Para quien no los conozca, Coroner son una banda suiza de Zúrich y uno de esos nombres que en el thrash siempre han tenido aura de culto: no fueron los más vendedores, pero sí de los más respetados por músicos y fans con oído fino, con sólo cinco discos de estudio de larga duración, hasta su regreso con el disco protagonista de esta semana. Arrancaron en 1985 y su sonido siempre ha ido más allá del thrash directo: velocidad, precisión quirúrgica, estructuras raras, frialdad casi mecánica, detalles progresivos, jazz, algo de avant-garde y una oscuridad muy particular.
Desde los primeros minutos, Dissonance Theory deja claro que Coroner no ha vuelto para fabricar un álbum de thrash técnico de manual. Aquí está su ADN, por supuesto: riffs retorcidos, estructuras poco previsibles, ese punto frío y cerebral tan suyo, y una manera de construir las canciones que exige atención. El disco suena a Coroner en 2025, con todo lo que eso implica.
La guitarra de Tommy Vetterli vuelve a ser una auténtica máquina de precisión. Cada riff parece colocado con mala idea, como si la banda quisiera causar justo un poco de desasosiego. Hay momentos en los que las canciones se retuercen, frenan, vuelven a arrancar y te dejan con esa sensación tan típica de Coroner: no sabes exactamente hacia dónde van, pero quieres seguir el viaje, con un billete en primera clase.

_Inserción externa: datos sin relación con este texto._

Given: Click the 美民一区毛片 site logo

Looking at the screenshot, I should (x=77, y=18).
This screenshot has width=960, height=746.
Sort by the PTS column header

Ron Broder mantiene ese tono seco y áspero que le pega perfectamente a la música. No es una voz de grandes alardes, ni falta que hace. Su forma de cantar encaja con esa atmósfera mecánica, tensa y algo oscura que recorre todo el álbum. Y Diego Rapacchietti a la batería cumple un papel clave: aporta pegada, precisión y movimiento sin romper nunca el carácter quirúrgico del grupo.
Dissonance Theory no intenta complacer de manera fácil. No es un disco pensado para entrar a la primera ni para sonar de fondo mientras haces otra cosa. Canciones como “Consequence”, “Sacrificial Lamb”, “Crisium Bound” o “Transparent Eye” piden varias escuchas, pero van creciendo con cada una de ellas. Al principio quizá te quedas con la sensación de que todo es demasiado denso; luego empiezas a descubrir detalles, cambios de ritmo, líneas de guitarra y pequeños giros que hacen que el disco gane mucho.

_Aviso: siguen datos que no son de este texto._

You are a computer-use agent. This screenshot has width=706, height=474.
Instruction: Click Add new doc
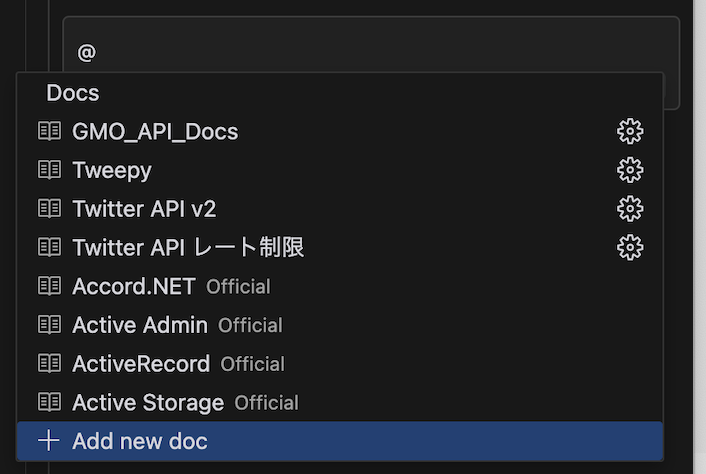click(x=340, y=441)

También ayuda una producción actual, potente y clara, pero sin convertir a la banda en algo artificial. El sonido tiene esa frialdad que siempre ha formado parte del encanto de Coroner. No suena sucio, pero tampoco demasiado pulido. Está en ese punto justo donde se puede apreciar cada instrumento sin que el conjunto pierda mala leche.
Puede que a algunos les falte algo más de inmediatez o algún tema que golpee con la fuerza directa de sus clásicos más recordados. Pero sinceramente, pedirle a Coroner un disco fácil sería no entender demasiado bien a Coroner. Lo suyo siempre ha sido ir por otro camino, y Dissonance Theory mantiene esa filosofía.

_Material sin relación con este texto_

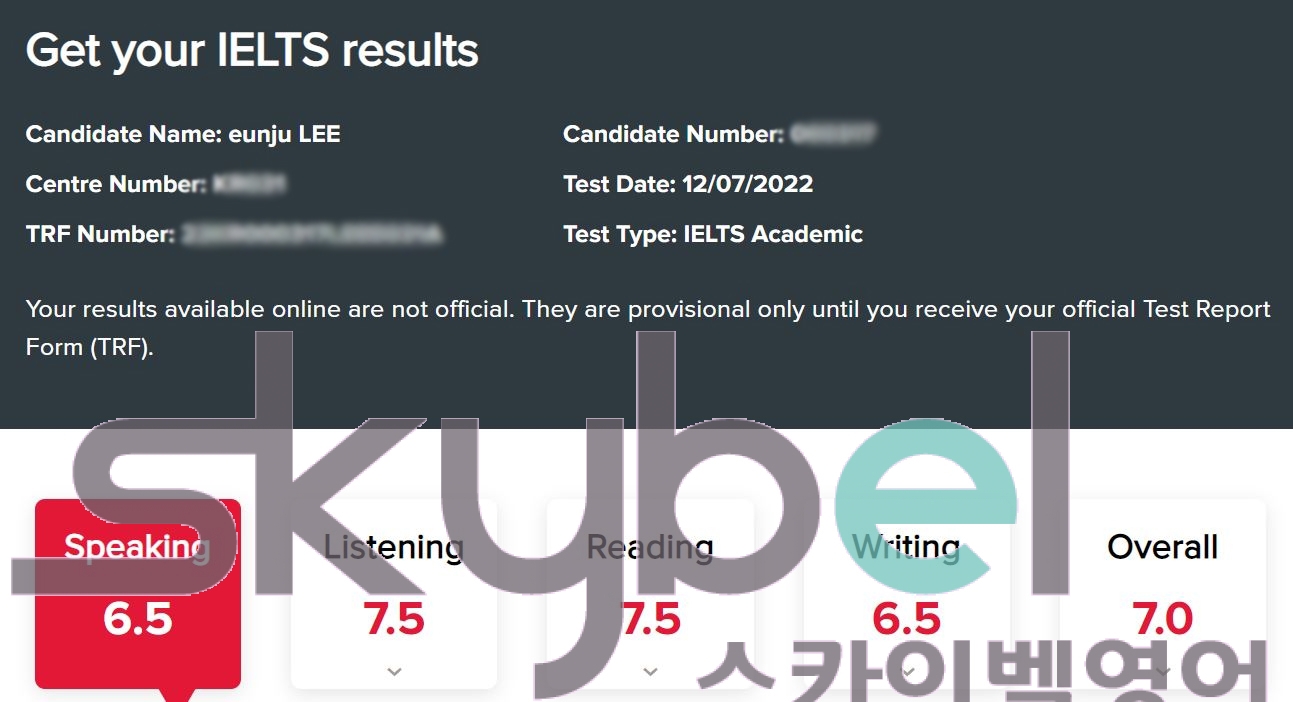Click the Candidate Name eunju LEE field
The width and height of the screenshot is (1293, 702).
[183, 134]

Lo importante es que este regreso se siente honesto. No parece un intento de explotar el nombre de la banda ni una excusa para girar con material nuevo. Hay ideas, hay personalidad y hay una sensación real de continuidad. Coroner no han vuelto para sonar jóvenes. Han vuelto para sonar como ellos mismos, con más años encima, pero también con la misma capacidad para resultar incómodos, técnicos y diferentes.
Dissonance Theory es un disco que probablemente disfruten más quienes estén dispuestos a entrar en su juego. No es thrash para levantar el puño al primer estribillo, sino metal técnico, frío y retorcido para escucharlo con calma, dejar que te trabaje la cabeza y volver a darle otra vuelta. Y eso, viniendo de Coroner, es justo lo que muchos esperábamos.
Si tienes la oportunidad de verlos en directo no los dejes pasar, te pasarán por encima con su buen hacer.